This paper is concerned with the conserved phase field system \[ \begin{cases} \partial_t(\theta+ \ell\phi)= k\Delta\theta+ f(x,t),\\ -\tau_0\partial_t\phi= \xi^2\Delta(\xi^2\Delta\phi+ {1\over 2a} (\phi- \phi^3)+ k_1\theta),\end{cases}\quad (x,t)\in Q,\tag{1} \] where \(Q= \Omega\times (0,T)\), \(\Omega\subset \mathbb{R}^n\) \((n\leq 3)\) is a bounded domain with smooth \((C^\infty)\) boundary \(\partial\Omega\), \(T<\infty\); \(\theta\) is the normalized temperature, \(\phi\) is the transition function, \(f(x,t)\) is a given function, and \(\ell\), \(k\), \(k_1\), \(\tau_0\), \(\xi\), \(a\) are positive parameters.
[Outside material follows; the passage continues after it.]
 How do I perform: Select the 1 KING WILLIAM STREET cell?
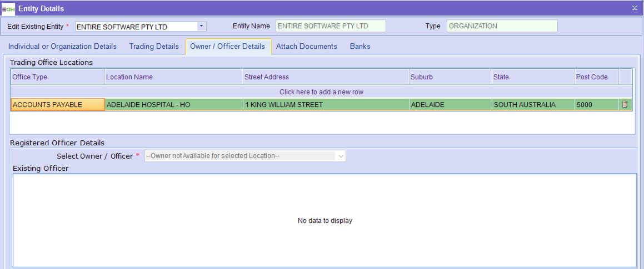tap(325, 104)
An asymptotic solution for the conserved phase field system (1) related to the case \(a= \varepsilon/2\), \(\xi=\sqrt\varepsilon\), \(\tau_0= k\varepsilon\), \(k=\text{const}>0\) with natural initial and boundary conditions \(\theta|_{t= 0}= \theta^0(x,\varepsilon)\), \(\phi|_{t=0}= \phi^0(x,\varepsilon)\), \(\partial_N\phi|_\Sigma= \partial_N\phi|_\Sigma= \partial_N\Delta\phi|_\Sigma= 0\) (\(\partial_N= \partial/\partial_N\) – the external normal to \(\partial\Omega\), \(\Sigma= [0,T]\times \partial\Omega\)), describing the free interface dynamics, is constructed and justified. The main result of the paper is the derivation of the limiting problem in \(C(\overline Q)\) as \(\varepsilon\to 0\) for a sequence of tanh-type solutions of the basic mathematical model considered here.

MSC:

35K60 Nonlinear initial, boundary and initial-boundary value problems for linear parabolic equations
35B25 Singular perturbations in context of PDEs
80A22 Stefan problems, phase changes, etc.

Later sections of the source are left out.